Drawing: The Head and Figure
by Jack Hamm
ISBN# 0-399-50791-4

It was written in 1963 so the female nudes are in HIGH HEELS, all the ladies have lipstick and just about 1940 eyelashes. It's dated for sure with the hair dos and some of the sensibilities but what it says about eye width is just so useful for our sculpting. 

On page 5 there's a disturbing picture. A face just criss crossed with eyes, to show how to proportion an "average" face. Rule of thumb only, mind you. But dig...

The distance between the eyes is one eye width.

When looking at the face from the front the space from the outer corner of the eye and the side of the face that one can see is one eye width, not counting lashes, just the exposed eyeball's width.

So you could string 5 eyes across an average face. 

Take the two eyes and find their distance from one another from the outer eye to the outer eye. That distance is the same distance from the outer eye to below the lower lip, at the center. Nice triangle there. 

The distance from the center of the eye to the side of the nose is one eye width, as is the lower part of the nose. 

One eye width from the corner of the mouth, going out at an angle to the jaw. 

One eye width from the lower lip to the chin. 

The distance from under the eye to the top of the eyebrow, you got it, one eye width. 

Using this eye width as a rule of thumb, and then you position the features you'll have a balanced face.

Now this is average. What happens if we upset this ratio? 

Let's get animal about this. Animals who kill have eyes positioned towards the front of the head, makes targeting prey more accurate. Animals who are prey often have eyes to the side of their head for a wider range of view to look out for predators. 

When you squeeze the eyes together on a human face, push them too close together you get a predatory look and one doesn't know why. 

When you make the eyes big and off to the sides of the face the person looks bunny innocent and good enough to eat. 

If you had a bunch of little features in a BIG FACE, this often spells comedy or medical problems. Depends on the rest of the scene. 

If you had big features in a little face, it can be comical, like cartoon characters often have large eyes, big cheeks, think of Mickey Mouse and you got the idea. 

Big face, little squinty eyes, placed close together, puckery lips high under the nose, makes you want to add a piggy snout and call it a day. 

So when I go on about eye width as a general rule of thumb for placing features on a face use your judgment.
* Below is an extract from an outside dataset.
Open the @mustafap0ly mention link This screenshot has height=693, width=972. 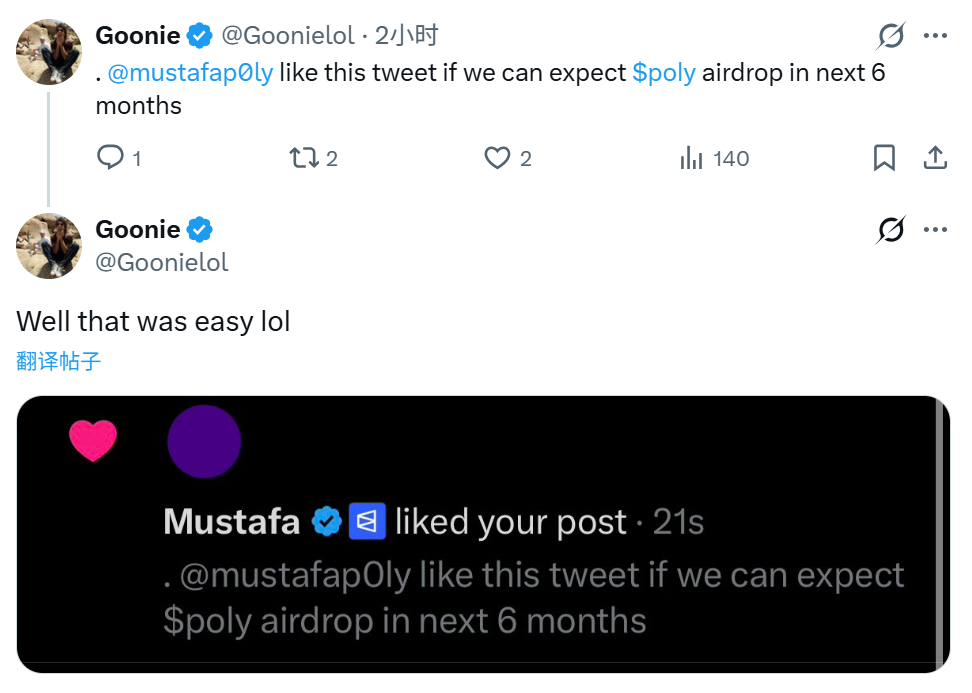point(190,73)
But when you sculpt a face, take it to a friend, show it on the pix list and ask folks...what is this face telling you? What emotion do you think is going on? Don't tell folks what you intended. That's like explaining a poem and not letting a poem stand on it's own merit.

Show the faces you're sculpting and solicit response from your claymates. This way we can see what sort of emotional impact we're making with the faces we're sculpting. 

Just showed James the face covered with eyeballs and he said, "Creepy". It is, but we're just going to use our clay tools or our finger tips to measure make pretend eyes. Silly goose man. 

So that's it for EyeWidth for now and check it out on yourself, on your family. What exceptions to the rule do we have, like with children, babies, their ratios are different than from adults? 

Let's kick this around.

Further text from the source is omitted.